▶ WORK TASK
Transcribe the portion of the Missoula family story that begins at the words "Leo Marlay Smith" and stops after "a global pandemic.", keeping every word and mark unchanged.

▶ PASSAGE TO READ
:::
Missoula Family Perseveres Through A Risky Birth, A Pandemic And An Earthquake
The global pandemic turned the hopes and expectations of one young Missoula family upside down. They say the experience has fundamentally changed them, and not necessarily for the worse.
Leo Marlay Smith has a heck of a birth story. He arrived much sooner than expected when delivered late last month via an emergency c-section.
"Leo was born about 7 weeks early," says Leo’s dad, John Smith.
When Smith and his wife, Jolene Brink, learned last year they’d be parents, they never imagined their son would be born almost two months early. So, imagine their surprise when he arrived — all three pounds of him — smack dab in the middle of a global pandemic.
"Yup, we’ve been timing it really well," Brink says.
John and Jolene are both 33. They’ve been together over a decade. The couple moved to Missoula from Minnesota about 5 years ago and work at a local high-tech firm.
Brink and Smith are successful, established and say they’re deliberate with their long term goals. They planned on a natural birth for Leo, meaning if at all possible, no medical intervention or use of painkillers. However, that hope was dashed during a routine prenatal checkup in late March. That’s when doctors discovered Jolene’s liver enzymes and platelet count were dangerously low. Her blood pressure, meanwhile, was through the roof
"What Jolene was found to have was called HELLP Syndrome," John says. "It was a more critical version of Preeclampsia. The unfortunate reality at the time was just that the only way to solve for HELLP Syndrome was to deliver the baby by emergency C-section as soon as possible."
Brink was rushed to Missoula’s Community Medical Center where staff saved both her, and baby Leo’s lives.
"For the first couple of days I was so grateful that there was a hospital here that had the resources to take care of me as well as they did," Brink says. "A couple of days afterwards it was realizing, like, 'Oh my God – COVID is here.' And they’re doing absolutely everything they need to do to protect us, but it felt like being behind the front lines in the one place where we didn’t want to be."
Brink was hospitalized for five days, during which the couple noticed a series of nerve-wracking changes.
"By the day we discharged, patients were wearing masks, doctors were wearing masks," Brink says. "They were still allowing both parents into the NICU, but John, there was one night when you went to deliver my milk to the nurse and you noticed some PPE [personal protective equipment] sitting outside the door of the NICU. I think we just had a sense of, like, something is happening and we’re just watching it unfold."
One day John and Jolene stepped outside the hospital to briefly greet — with proper social distancing — a friend. When the visit wrapped up, their temperatures were taken at the hospital door. Jolene’s registered at 99.9 degrees Fahrenheit.
"There was some comment made about how, 'well, if your temperature is over 100, you can't go back inside," Brink says. "And I was like, 'no, you don’t understand, I’m going back inside because my baby is back there.' So John and I went back to our hospital room and cried and thought about what happens if we can’t get in."
The couple says they logically understood hospital staff were only trying to keep patients safe. But the incident served as a stark reminder of how little control they really had. Jolene says they leaned on each other like never before.
:::
▶ DATA BELOW

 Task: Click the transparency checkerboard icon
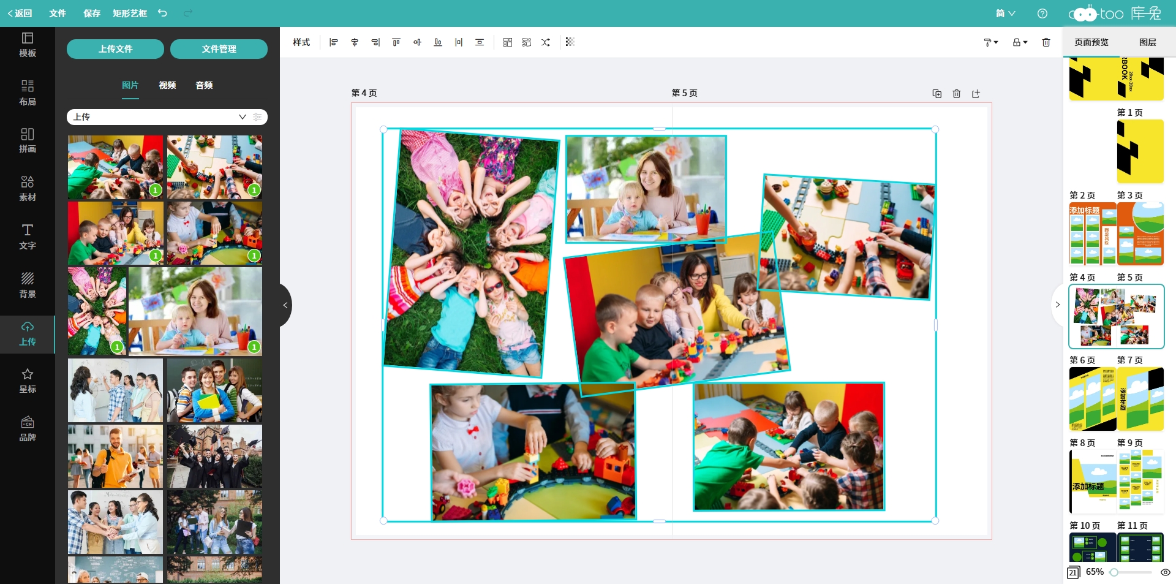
:::
▶ COMPLETED TASK
Leo Marlay Smith has a heck of a birth story. He arrived much sooner than expected when delivered late last month via an emergency c-section.
"Leo was born about 7 weeks early," says Leo’s dad, John Smith.
When Smith and his wife, Jolene Brink, learned last year they’d be parents, they never imagined their son would be born almost two months early. So, imagine their surprise when he arrived — all three pounds of him — smack dab in the middle of a global pandemic.